Kenzo tertawa geli melihat tingkah Alona. Lalu kembali menarik tangannya untuk di genggam kemudian melanjutkan langkah mereka menikmati suasana sore di keramaian taman kota.     

"Ken, maafkan aku! Tadi, aku… Aku tidak bermaksud untuk tidak mengakuimu sebagai pacarku di depan Via, tapi…"     

"Aku mengerti, tidak perlu minta maaf begitu. Lain kali, kita bisa mengakuinya dan bercerita padanya," balas Kenzo menyela dengan senyuman.     

Dan aku tidak tahu itu kapan, Ken. Sebentar lagi, aku dan kamu akan berada dalam jarak yang cukup jauh!     

Gumam hati Alona.     

"Kita duduk disana aja, ayo!" ajak Kenzo sambil menunjuk ke arah depan, dimana disitu hanya ada satu pohon yang cukup rindang terlebih lagi tempat itu cukup sepi dari para pengunjung di taman.     

Alona mengangguk menuruti langkah Kenzo dari belakang setelah sedikit terkejut karena terbawa suasana hati.     

"Hah, tempat ini sepertinya sedikit aman dan jauh dari perhatian banyak orang.
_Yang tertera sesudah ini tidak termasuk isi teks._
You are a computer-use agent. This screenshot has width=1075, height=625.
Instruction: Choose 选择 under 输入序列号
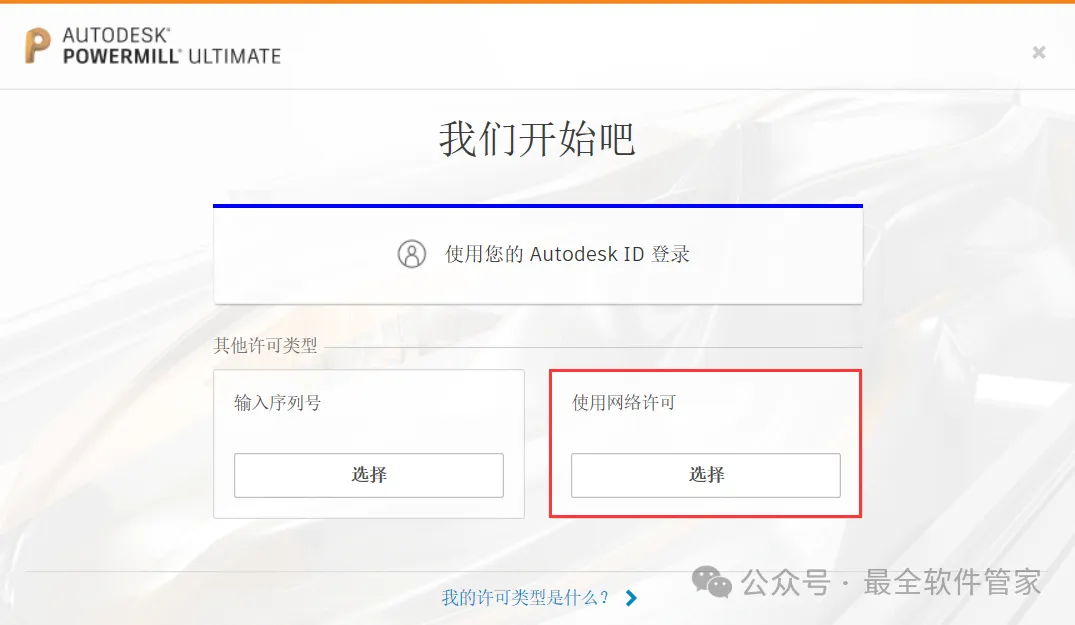369,475
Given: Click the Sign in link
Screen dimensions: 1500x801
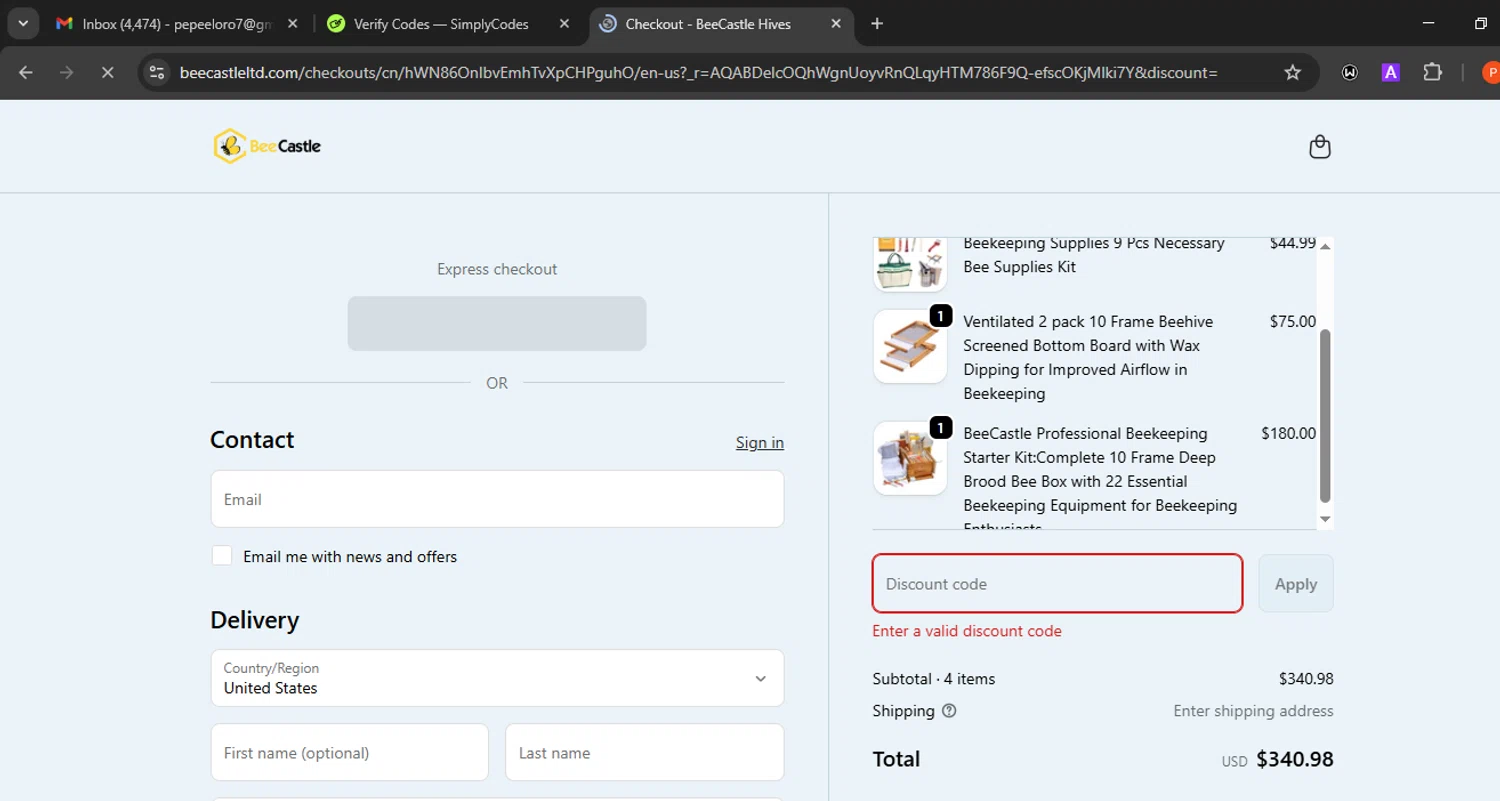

Ayo, kita datang kesini lagi nanti saat bertemu kembali. Ini tempat cukup sejuk, ehm… Tapi, kenapa selalu saja bertemu dengan pohon yang rindang saat bersama denganmu?" ujar Kenzo mulai banyak bicara sambil menggoda Alona yang kini duduk di sisinya. Menatap lekat wajah elok wanita yang dicintainya itu.     

"Ken…" panggil Alona dengan ragu-ragu.     

"Ya?" jawab Kenzo dengan sigap menarik alisnya ke atas.     

"Emh… Apa rencanamu saat sudah lulus nanti? Apa kau… Akan melanjutkan pendidikan ke universitas?" tanya Alona dengan terbata-bata.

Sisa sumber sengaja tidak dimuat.